It’s impressive when such a large venue, aimed mostly at nightclubbers, still hosts local music in a big way. Even when Vancouver bands are squished in before an all-night dance party, the Electric Owl’s support for local grunge-punks is a huge step in the right direction for No Fun City. In this case, the Owl was open early to host EEEK!’s record release party for Move Real Slow.
Inherent Vices have gotten a lot better since I last saw them during Music Waste in June. This time around, when the garage-punk trio hit their stride with straight-ahead power-chord choruses they were a lot of fun to listen to, but their set was still largely hit-or-miss. The songs themselves, which hit the sweet spot around the two-minute mark, were solidly constructed and sounded great, but constant re-tuning, a few flubbed intros and inane stage banter quickly grated. Part of the problem may have been guitarist Chris Burnside, whose on-screen persona seemed either forced or drunk as he swayed around his mic stand. It was nice seeing bands look so relaxed on stage, but when the set highlight was a bass rendition of “Smooth Criminal” it might have been past the time to put on serious faces.
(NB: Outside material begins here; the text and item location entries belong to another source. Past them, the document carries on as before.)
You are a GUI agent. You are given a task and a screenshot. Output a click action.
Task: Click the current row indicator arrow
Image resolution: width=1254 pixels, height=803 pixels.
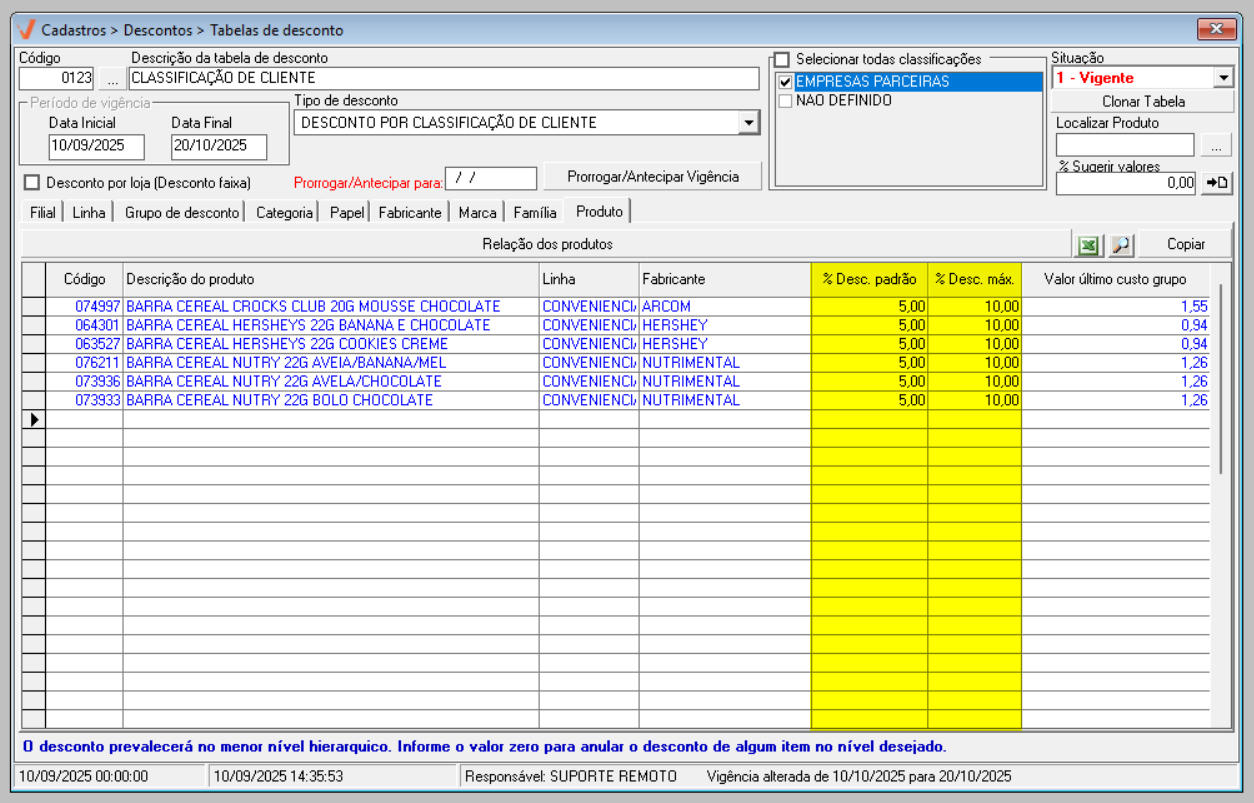click(34, 419)
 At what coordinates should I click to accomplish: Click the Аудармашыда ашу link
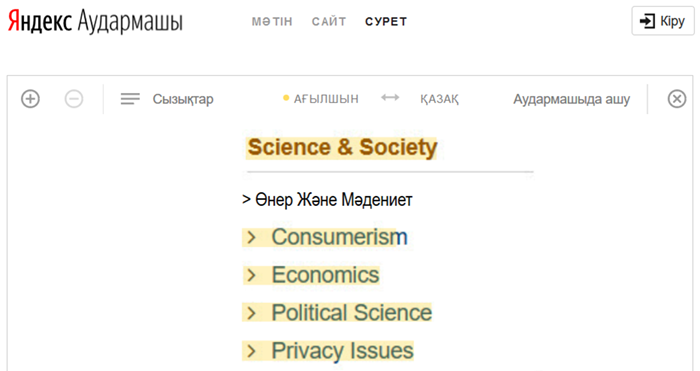click(571, 99)
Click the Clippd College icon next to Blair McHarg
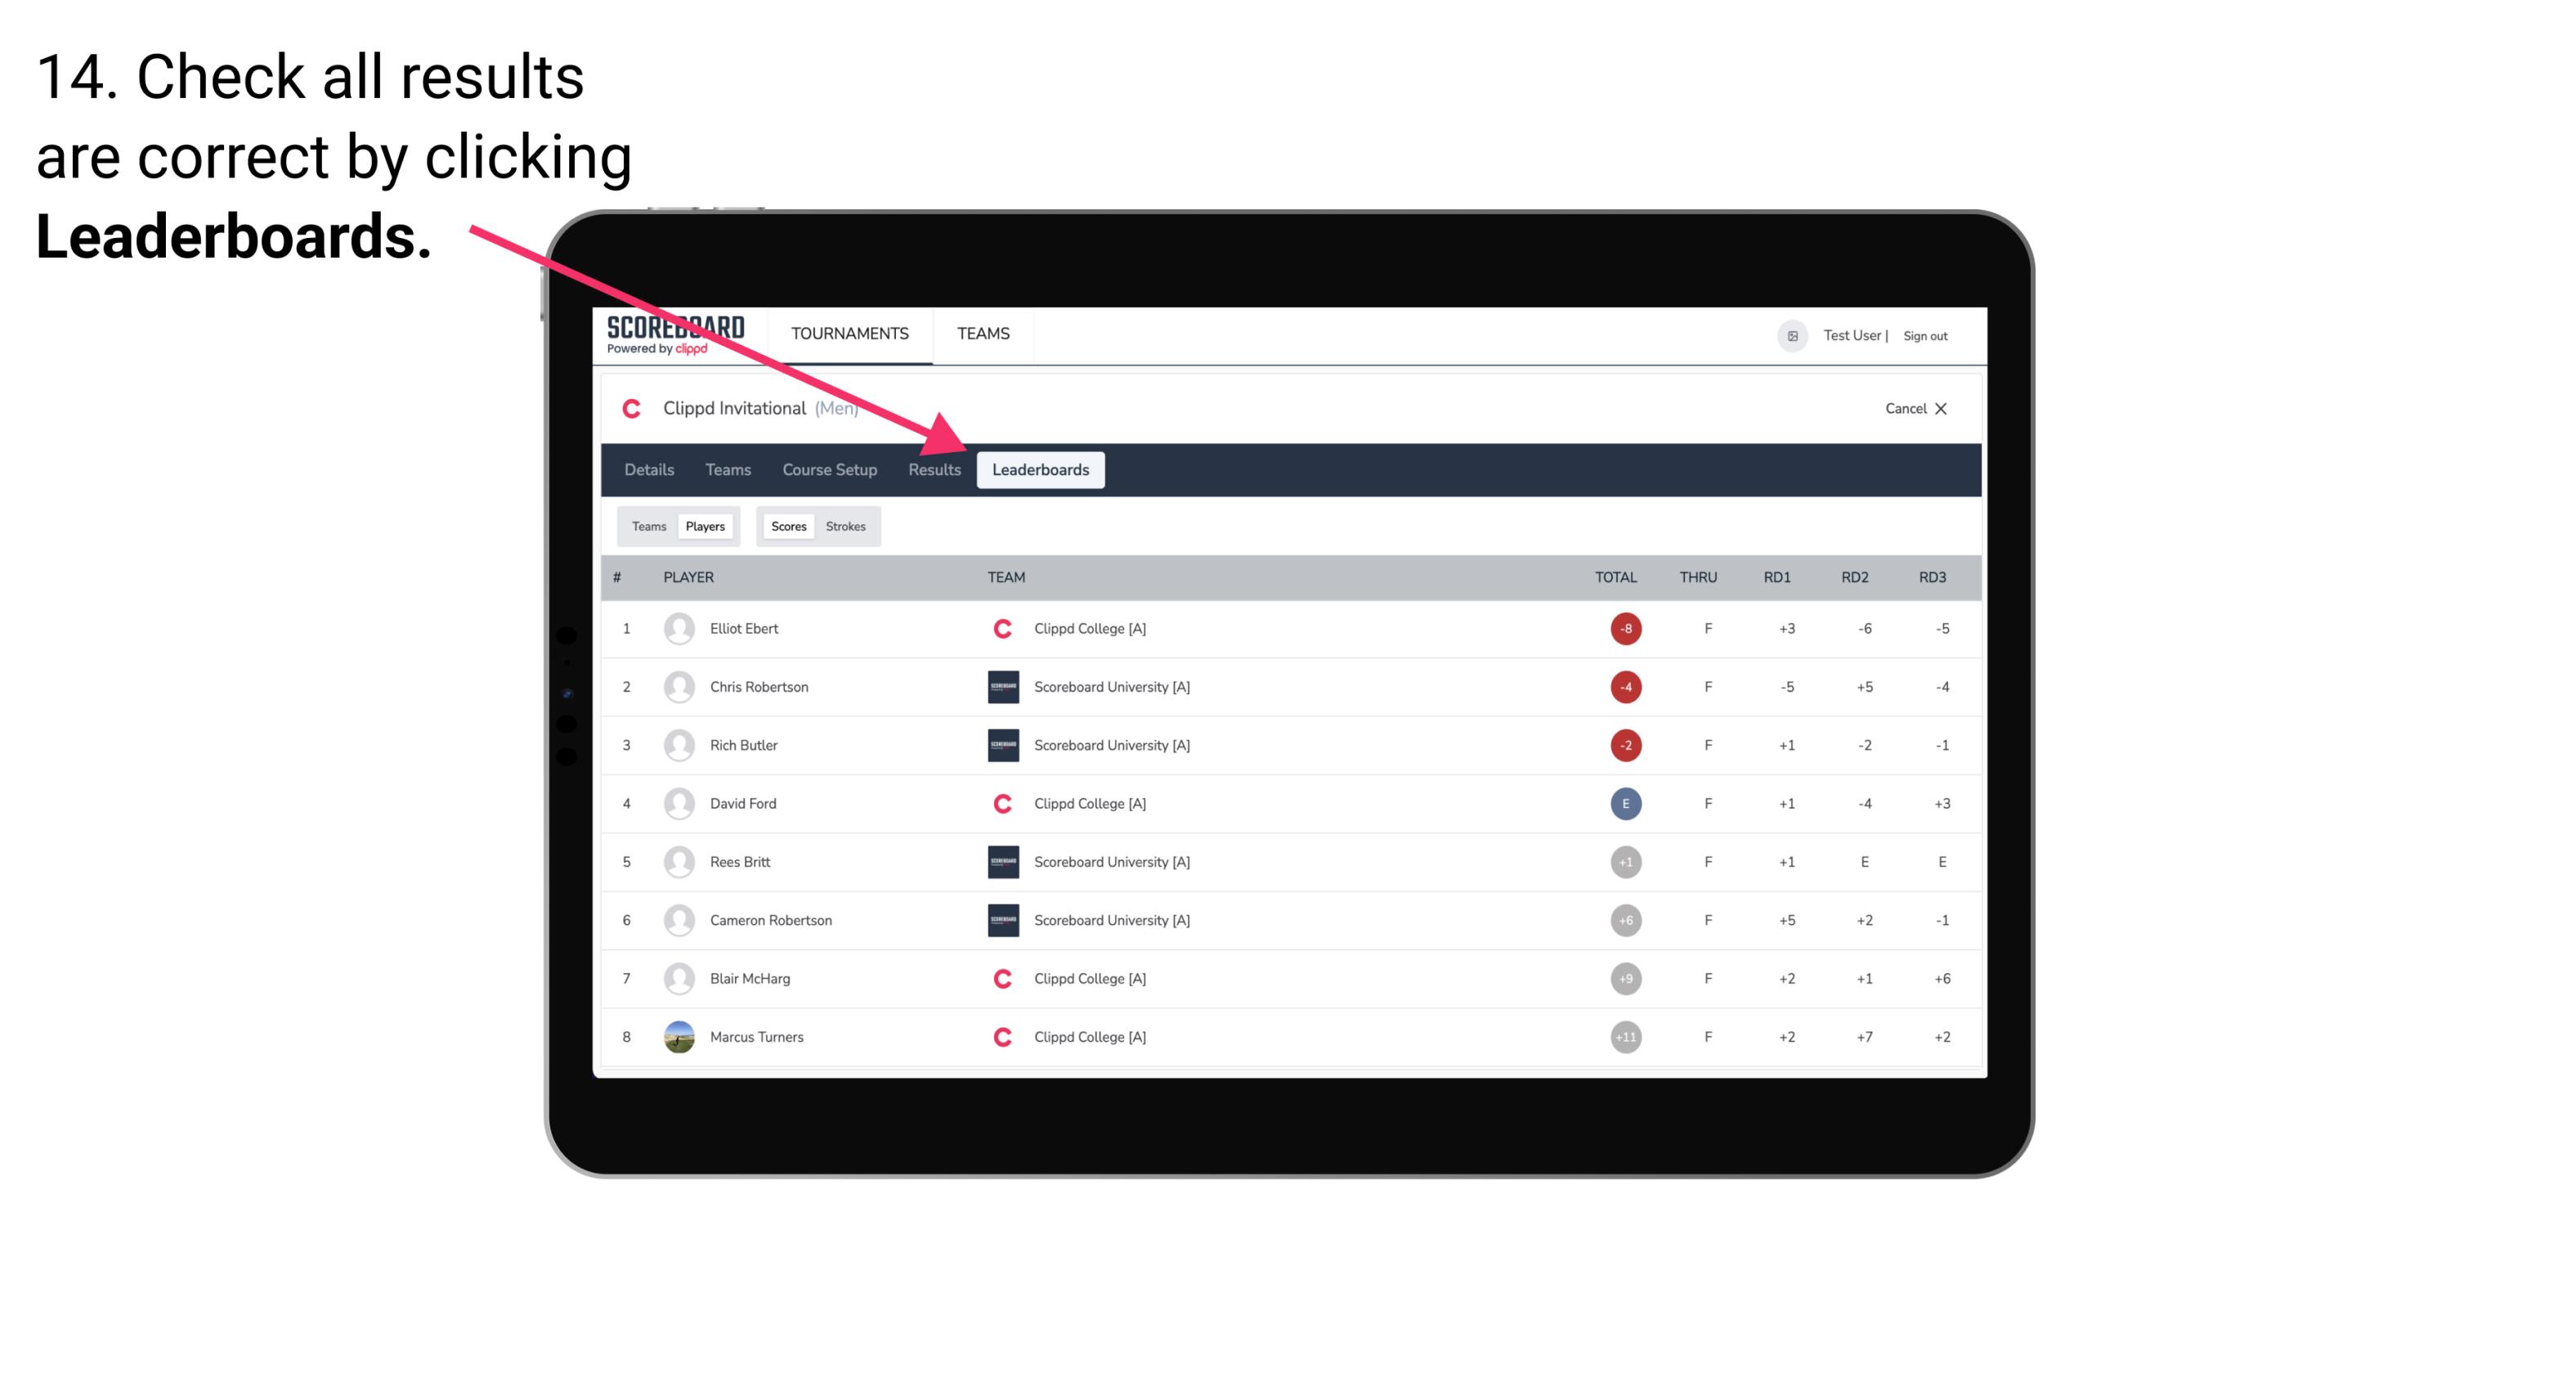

Dead Soft, new-ish Vancouver locals by way of Victoria, served up the perfect blend of ’90s grunge-pop and alt-rock and turn it into a tasty lo-fi milkshake. Songs were catchy first and noisy second, taking cues from The Jesus And Mary Chain, Ty Segall, and a little bit of Jay Reatard‘s cowlick charm. Frontman Nathaniel Epp handled crunchy surf guitar solos with a kind of lazy, snaggle-toothed charisma that was both endearing and hilarious, while drummer Rory Troughton effectively kicked the shit out of his drum kit. Heads in the crowd nodded enthusiastically and it was hard not to bust out into an ear-to-ear grin during the magnetic “Never Forever,” even if the band probably wanted it to be noisier than it was. Killer bass tones and rad-fun times make Dead Soft a welcome addition to the Vancouver family.
EEEK! might just be the most underrated band in the city. Take one part tropical bass hooks, one part knit-sweater shouting, and a few parts happy frustration and you’ve got the most fun you can have for under ten bucks. It doesn’t hurt that the quartet is chock-full of the nicest dudes you’ve ever met, or that bassist Rob Cameron is so fun to watch hunched over his instrument like a mad scientist. EEEK! are about as far removed from “pretentious” as you can get and the sizable crowd didn’t hesitate in joining the band in their ferocious positive energy. They mixed tracks off their new LP with old favourites, bounced around like nobody’s business, and played an encore with giant smiles that mirrored the crowd’s. Cascadia-based indie thrash has never sounded so good. Get off the couch and go listen to EEEK!.